第151話

 俺の回答に一応納得した表情を見せるマロン。


「かしこまりました。ではそちらはそれで構いませんが……ぜひお役に立てていただけると幸いです」

「善処するよ……」

「では本題へ。まずは我々ミッドランド商会は、ランド様のこの領地での商売の許可をいただきたい」

「売る相手がいないぞ?」

「これから間違いなく増えるでしょう。私からすればこの誰もライバルがいない状況で準備を進められることは大きな武器になる。そしてこれはランドさんにとっても悪い話ではないはずです」


 マロンさんの意図はわかる。

 ミッドランド商会は非常に大きな商会だ。その直営の店がある上に、公表するかは置いておくとしてミッドランドシリーズの製作者までいるとなればそれを求めて人はやってくるだろう。

 人が来れば金が回る、それはそのまま領地を支える税につながるのだ。


「この地での利益の三割ほどを納めさせていただく、という形ではいかがでしょう」

「三割もか?」

「ええ。そして今後セラが生み出した商品についてはその売上を折半いたしましょう」


 よし。もうややこしい話はロバートに任せよう。

 もはや俺にはぼられていても優遇されていてもわからなくなってきた。


「頼んだ」

『かしこまりました。ではマロン様、よろしくお願いいたします』


 ミルムも一応横にはいるんだが入ってくる気配はなかった。

 ということはまあ、マロンさんはこちらにある程度有利な話をしてくれているんだろうとは思っていたが、もう細かい話になるとわけがわからない。

 とりあえず二人の会話を聞いていると……。


 セラの工房はこちら、個人的な装備作成は素材さえ渡せばいつでもやってくれる状況になるとのこと。

 これは非常に大きなメリットだった。


 そしてセラは放っておいても素材さえあればどんどん新作を作るという。

 むしろ素材の提供が遅れると住居を壊して素材を回収し始めるという恐ろしい話も聞いた。これは切らさないようにロバートに頼んでおくとして……マロンさんも定期的に持ち込むという話になったようだ。

 そして生まれた新作はミッドガルド商会で販売、その売上を半分ずつにするとか。


 またセラが生み出したもののレプリカ品については利益の半分を貰う形にするらしい。

 半分も良いのかと思ったが口は挟まないでおいた。


 他のものは当初言っていたように三割程度。だがこのあたりは随時様子を見て調整ということになったそうだ。

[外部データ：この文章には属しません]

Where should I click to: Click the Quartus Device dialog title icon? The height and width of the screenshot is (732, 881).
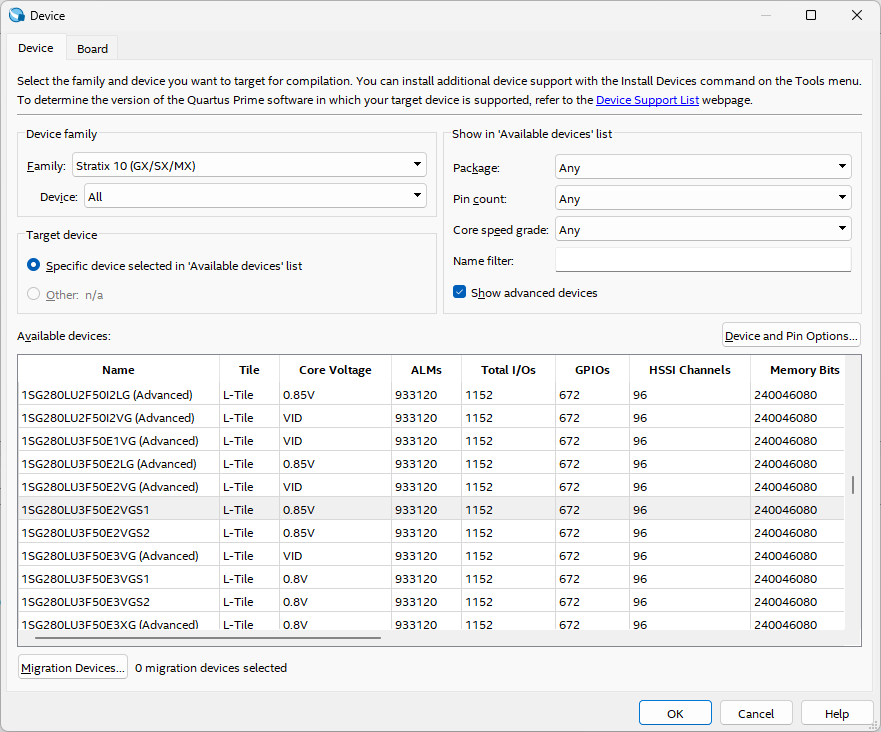tap(16, 15)
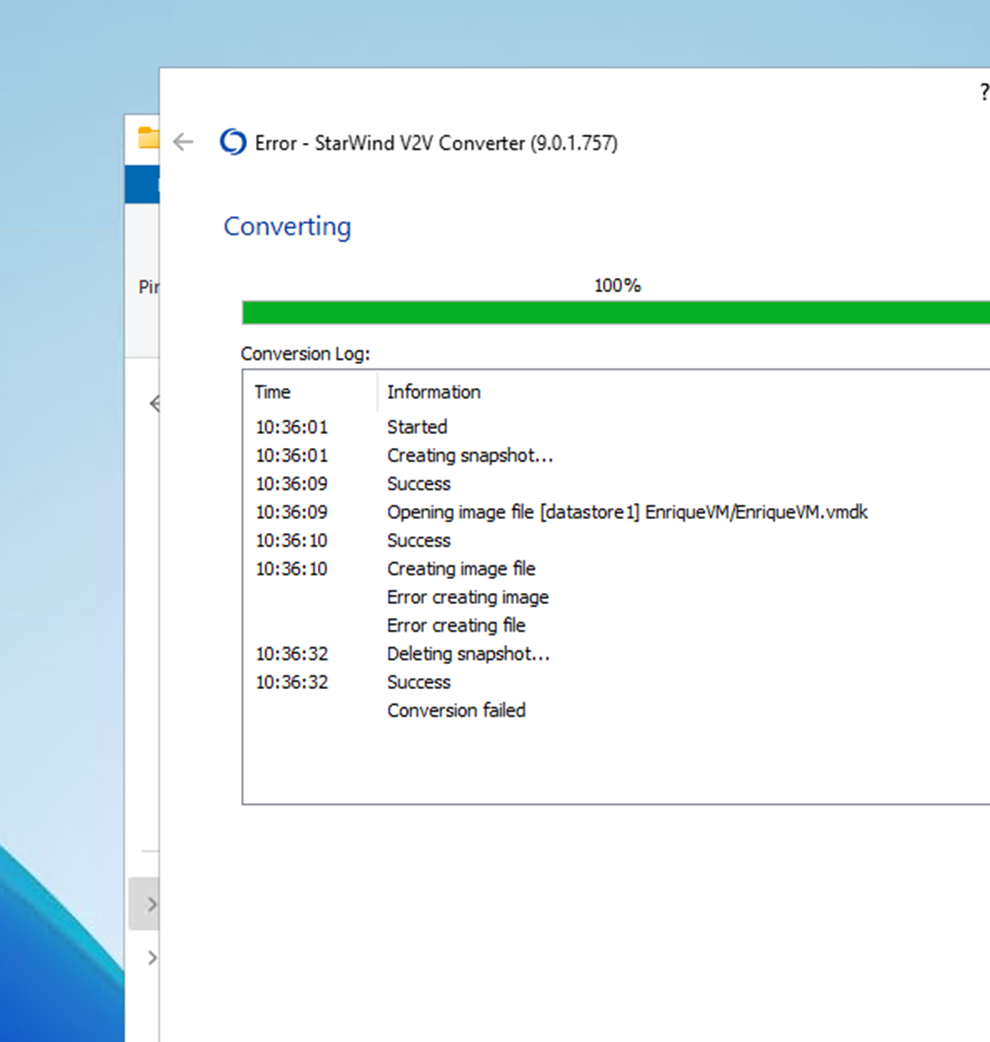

 むしろ最初は税なんかいらないから人に来てもらったほうがありがたいしな。


「ふむ……ではこれで」

『ええ。ああそれから、従業員についてですが』

「お願いしようと思っておりました。見たところ人前に出しても全く問題が無さそうなアンデッドも多くいるようですしな」


 ん?


「もしかしてミッドガルド商会の店で働かせるのか?」

「ええ。もちろんその分の給与も納めさせていただきますよ。私としても労働力が安定して確保できるのは非常に大きいですからな」


 ということだった。


「とりあえず、これからもよろしく……ということでいいのか?」

「ええ。まずは旧工房からものを数日以内には運ばせましょう。お預かりしていた金額を含めてセラの遺産はその際こちらに運び込ませていただきます」

「まあ、どう使うかは置いておくとしてそれで良いか」

「ええ。では今後ともぜひ、ご贔屓に」


 にこやかに微笑むマロンさんと握手をして、ロバートに投げっぱなしの商談が終わった。